Following a queasy-trippy introduction of stacked harmony vocals, the album opens with the twitchy “Algorhythm,” in which Glover describes the limitations of an online existence — “So very scary, so binary, zero or one / Like or dislike, coal-mine canary” — over a throbbing digital groove that seems to speed up as it moves. (You can forgive the pun in the song’s title since it really does conjure a feeling of man vs. machine.) “Time,” with typically ornate guest vocals from Ariana Grande, is an icy electro-pop tune about how the only thing more sure than the end is that we won’t be ready for it when it comes.

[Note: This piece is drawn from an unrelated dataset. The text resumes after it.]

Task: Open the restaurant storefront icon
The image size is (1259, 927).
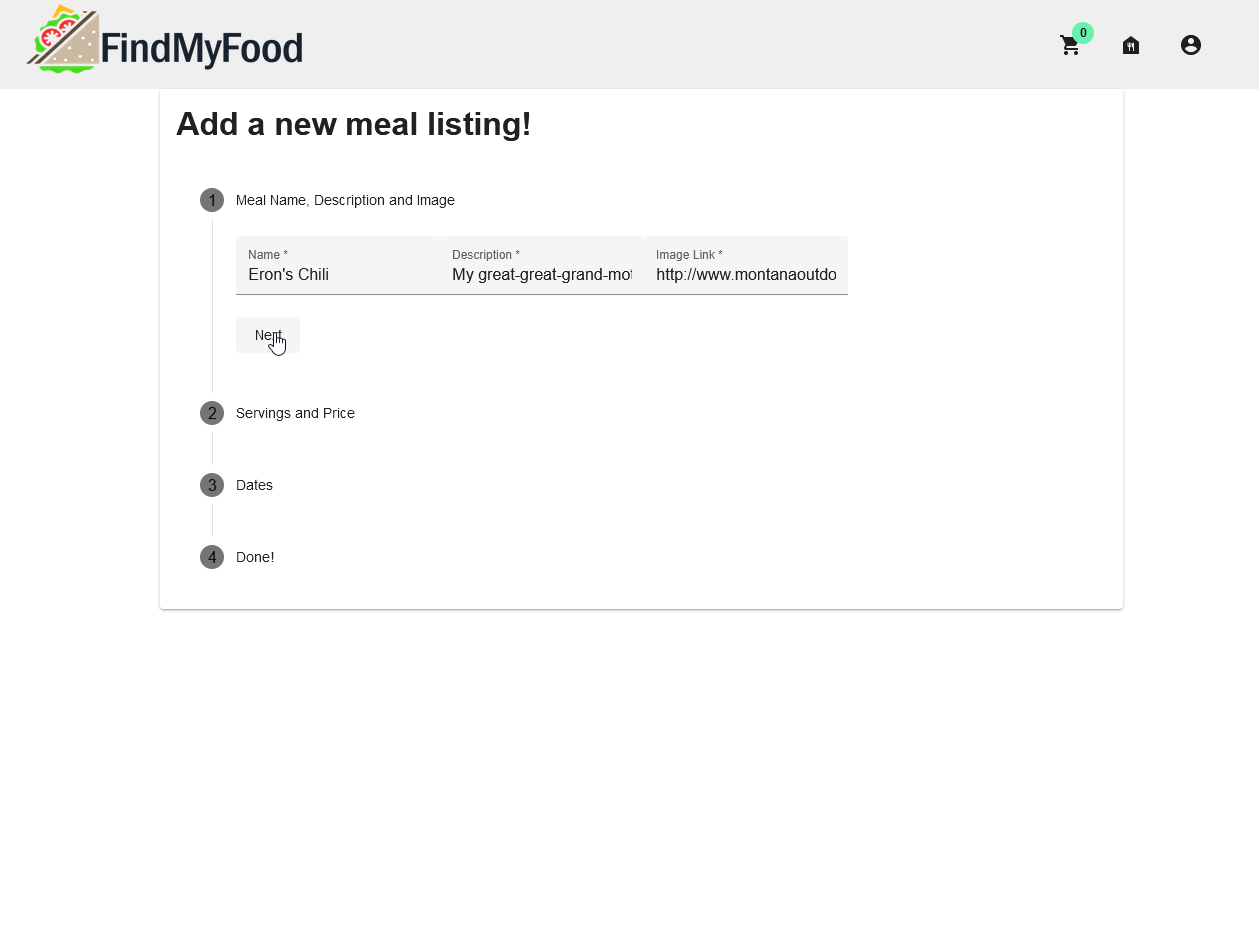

In “19.10” — the remaining songs are titled after the point at which they begin in the album’s 57-minute runtime — Glover remembers being prepared by his father, who died in late 2018, for the heavy reality of black excellence: “To be beautiful is to be hunted,” he sings in a voice streaked with both pain and pride. “32.22” layers Glover’s chanting vocals, processed nearly beyond recognition, atop tribal drums that recall his longtime producer Ludwig Göransson’s score for “Black Panther.” (In addition to Göransson, Glover’s studio collaborators here include DJ Dahi, Chukwudi Hodge and 21 Savage, who contributes a sly verse to “12.38” about eating Popeye’s chicken on a private plane.)

In “47.48,” which nods to the chattering, hand-played soul music of Wonder’s “Talking Book,” Glover uses an appearance by his son Legend to punctuate a touching homily on the importance of self-love at a moment of fear and distrust. And despite all the darkness the singer alludes to, that soothing quality is actually what ends up defining “3.15.20.”

There’s something oddly reassuring about these songs — not just “12.38,” a laidback R&B slow jam about a drug-addled sexual encounter, or the sweetly romantic “24.19,” but all 12 of them, even those in which Glover sounds close to overwhelmed by his many misgivings.

Maybe it’s his strong melodies; maybe it’s the instrumental textures that invite you to get lost for a while. Or maybe it’s the idea that somebody else is scared too.